À la fin du voyage, après avoir accumulé les catastrophes et les quiproquos, Romaine cesse enfin de mentir et assume ses choix face à elle-même. Elle décide de rester au Québec pour un temps, non plus pour fuir, mais pour commencer une vie authentique selon ses propres termes. La scène finale la montre souriante et sereine au milieu des paysages enneigés, symbolisant sa renaissance et sa maturité enfin acquise. Elle a troqué sa panique maladive contre une belle confiance en l'avenir.
Le titre articule avec humour le prénom très ensoleillé de l'héroïne, qui évoque le Sud et l'Italie, avec la rudesse thermique de l'hiver canadien. Il résume à lui seul le pitch du film : une femme inadaptée plongée dans un environnement extrême. C'est un choc thermique qui annonce le choc existentiel que va subir le personnage.

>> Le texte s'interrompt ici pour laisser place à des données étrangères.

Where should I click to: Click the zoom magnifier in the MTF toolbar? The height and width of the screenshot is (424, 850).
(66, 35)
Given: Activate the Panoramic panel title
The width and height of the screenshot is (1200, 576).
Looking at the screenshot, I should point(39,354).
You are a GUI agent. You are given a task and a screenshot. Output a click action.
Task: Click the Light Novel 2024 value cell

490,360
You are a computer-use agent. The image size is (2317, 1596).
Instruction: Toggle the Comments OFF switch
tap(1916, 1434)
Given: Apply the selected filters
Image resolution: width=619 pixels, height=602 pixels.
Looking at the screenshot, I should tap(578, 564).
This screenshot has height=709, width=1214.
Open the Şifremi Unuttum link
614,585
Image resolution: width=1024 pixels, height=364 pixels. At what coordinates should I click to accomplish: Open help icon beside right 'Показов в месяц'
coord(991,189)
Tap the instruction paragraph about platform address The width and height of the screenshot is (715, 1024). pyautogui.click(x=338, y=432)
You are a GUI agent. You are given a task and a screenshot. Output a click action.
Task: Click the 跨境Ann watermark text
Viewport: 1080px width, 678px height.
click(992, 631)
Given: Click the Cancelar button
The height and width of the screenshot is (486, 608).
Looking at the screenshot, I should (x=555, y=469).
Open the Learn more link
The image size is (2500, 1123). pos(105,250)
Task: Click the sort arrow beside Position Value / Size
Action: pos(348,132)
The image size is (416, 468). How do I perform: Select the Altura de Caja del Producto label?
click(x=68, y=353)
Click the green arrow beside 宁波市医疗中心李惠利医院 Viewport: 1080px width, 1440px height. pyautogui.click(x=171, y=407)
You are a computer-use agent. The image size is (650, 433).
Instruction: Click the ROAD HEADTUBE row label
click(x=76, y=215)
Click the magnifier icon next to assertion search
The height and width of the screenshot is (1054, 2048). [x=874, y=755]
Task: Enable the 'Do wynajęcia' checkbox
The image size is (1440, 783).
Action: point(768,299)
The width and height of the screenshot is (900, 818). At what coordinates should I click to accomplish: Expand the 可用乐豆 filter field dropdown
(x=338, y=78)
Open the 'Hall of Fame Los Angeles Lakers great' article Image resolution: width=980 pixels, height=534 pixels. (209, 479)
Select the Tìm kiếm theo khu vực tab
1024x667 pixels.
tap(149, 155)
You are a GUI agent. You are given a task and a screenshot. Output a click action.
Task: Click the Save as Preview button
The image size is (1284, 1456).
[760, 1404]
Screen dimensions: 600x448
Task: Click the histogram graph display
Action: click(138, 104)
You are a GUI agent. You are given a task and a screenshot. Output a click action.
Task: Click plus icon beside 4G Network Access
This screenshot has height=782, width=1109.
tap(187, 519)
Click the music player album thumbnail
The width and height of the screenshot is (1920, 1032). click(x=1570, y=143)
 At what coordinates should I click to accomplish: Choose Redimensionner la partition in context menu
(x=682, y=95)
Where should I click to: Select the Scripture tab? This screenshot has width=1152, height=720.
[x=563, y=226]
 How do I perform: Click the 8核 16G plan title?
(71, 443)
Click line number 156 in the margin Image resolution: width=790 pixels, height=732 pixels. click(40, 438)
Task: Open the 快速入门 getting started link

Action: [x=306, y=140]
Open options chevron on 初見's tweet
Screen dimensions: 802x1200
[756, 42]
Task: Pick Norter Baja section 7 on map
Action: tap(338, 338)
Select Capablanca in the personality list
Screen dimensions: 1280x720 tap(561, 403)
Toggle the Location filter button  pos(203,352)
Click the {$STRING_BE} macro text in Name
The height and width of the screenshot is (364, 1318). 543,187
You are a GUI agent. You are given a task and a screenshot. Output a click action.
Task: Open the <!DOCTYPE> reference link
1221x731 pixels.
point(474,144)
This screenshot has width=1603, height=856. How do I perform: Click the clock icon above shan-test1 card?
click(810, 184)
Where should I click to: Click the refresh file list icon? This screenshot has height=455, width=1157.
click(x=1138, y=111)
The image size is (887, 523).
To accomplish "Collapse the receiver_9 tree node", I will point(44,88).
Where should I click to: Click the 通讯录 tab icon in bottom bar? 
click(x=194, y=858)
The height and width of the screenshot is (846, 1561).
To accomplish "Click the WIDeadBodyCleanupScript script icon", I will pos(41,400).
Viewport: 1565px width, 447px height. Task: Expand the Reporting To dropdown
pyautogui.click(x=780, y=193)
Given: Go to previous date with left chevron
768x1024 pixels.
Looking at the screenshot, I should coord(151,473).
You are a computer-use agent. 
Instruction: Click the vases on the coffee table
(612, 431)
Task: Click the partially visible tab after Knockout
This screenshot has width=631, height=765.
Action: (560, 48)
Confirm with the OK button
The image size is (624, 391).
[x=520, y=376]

Le film est régulièrement rediffusé lors des soirées d'hiver à la télévision française, offrant un divertissement familial chaleureux. Il reste un témoignage amusant de la comédie des années 2000 menée par une Sandrine Kiberlain au sommet de sa forme.
Les amateurs de comédies initiatiques et de personnages féminins gaffeurs aimeront sans aucun doute Le Journal de Bridget Jones, ou encore Je m'appelle Elisabeth. On peut aussi penser à La Grande Séduction pour l'humour typiquement québécois.